Reproduce the stretch of lines from the one containing "You are a GUI" through the one containing "tap(84, 204)", changing "screenshot" to "screen capture" and nothing else. Omit the pictures from the result.
··· Entries supplied ···
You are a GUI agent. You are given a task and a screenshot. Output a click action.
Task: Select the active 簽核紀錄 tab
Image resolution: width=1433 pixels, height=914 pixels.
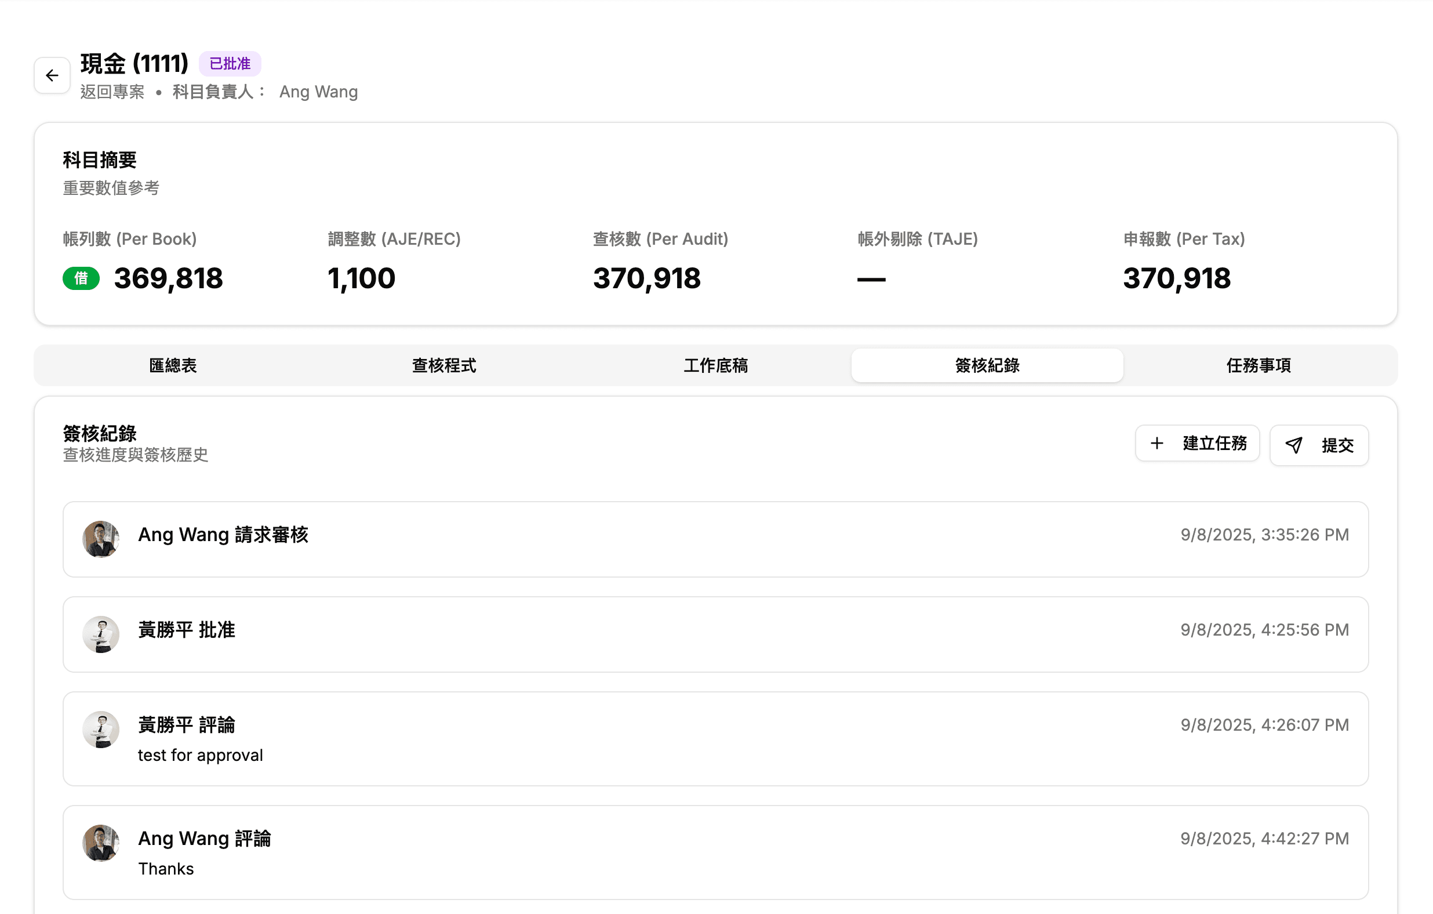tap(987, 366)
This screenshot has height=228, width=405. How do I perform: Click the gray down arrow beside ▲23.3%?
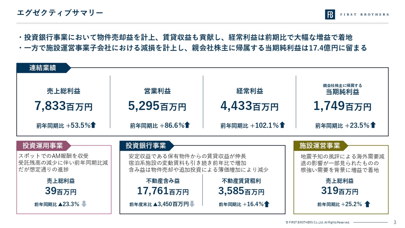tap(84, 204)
···
··· Entries supplied ···
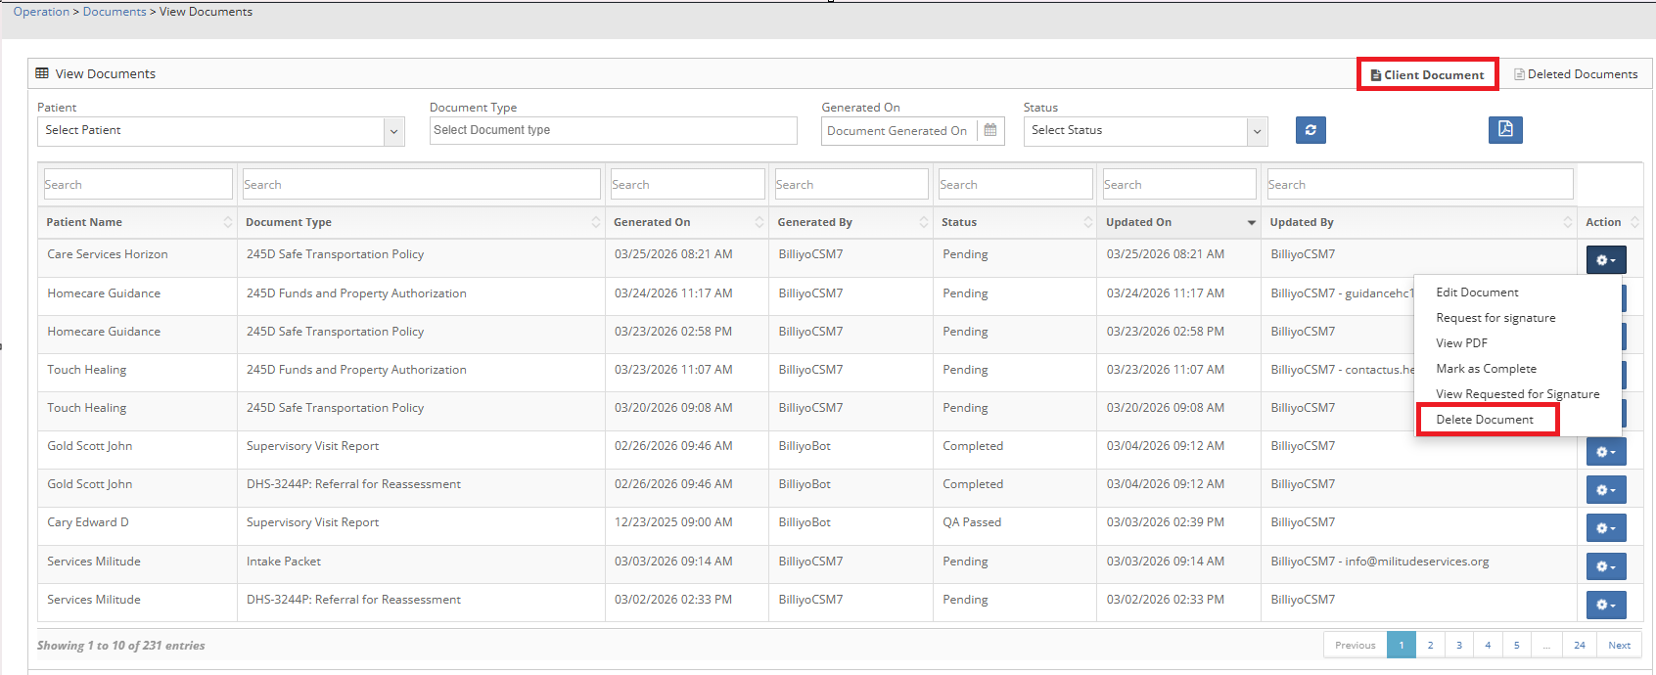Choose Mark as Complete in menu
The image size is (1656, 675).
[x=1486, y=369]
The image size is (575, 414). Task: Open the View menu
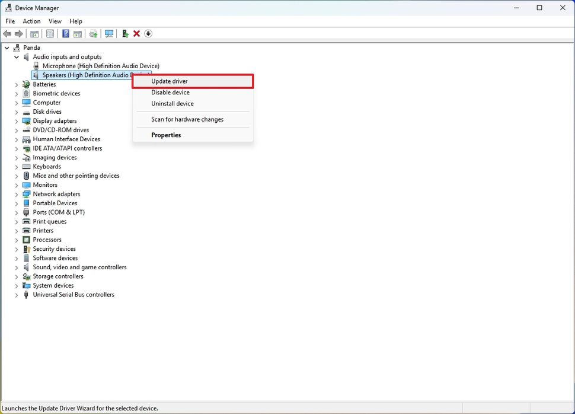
···
- _Written solution_:
You are a GUI agent. You are given a task and a screen capture. Output a click action.
Task: Select the active 簽核紀錄 tab
Image resolution: width=1433 pixels, height=914 pixels.
tap(987, 366)
This screen capture has height=228, width=405. How do I perform: Click the gray down arrow beside ▲23.3%?
tap(84, 204)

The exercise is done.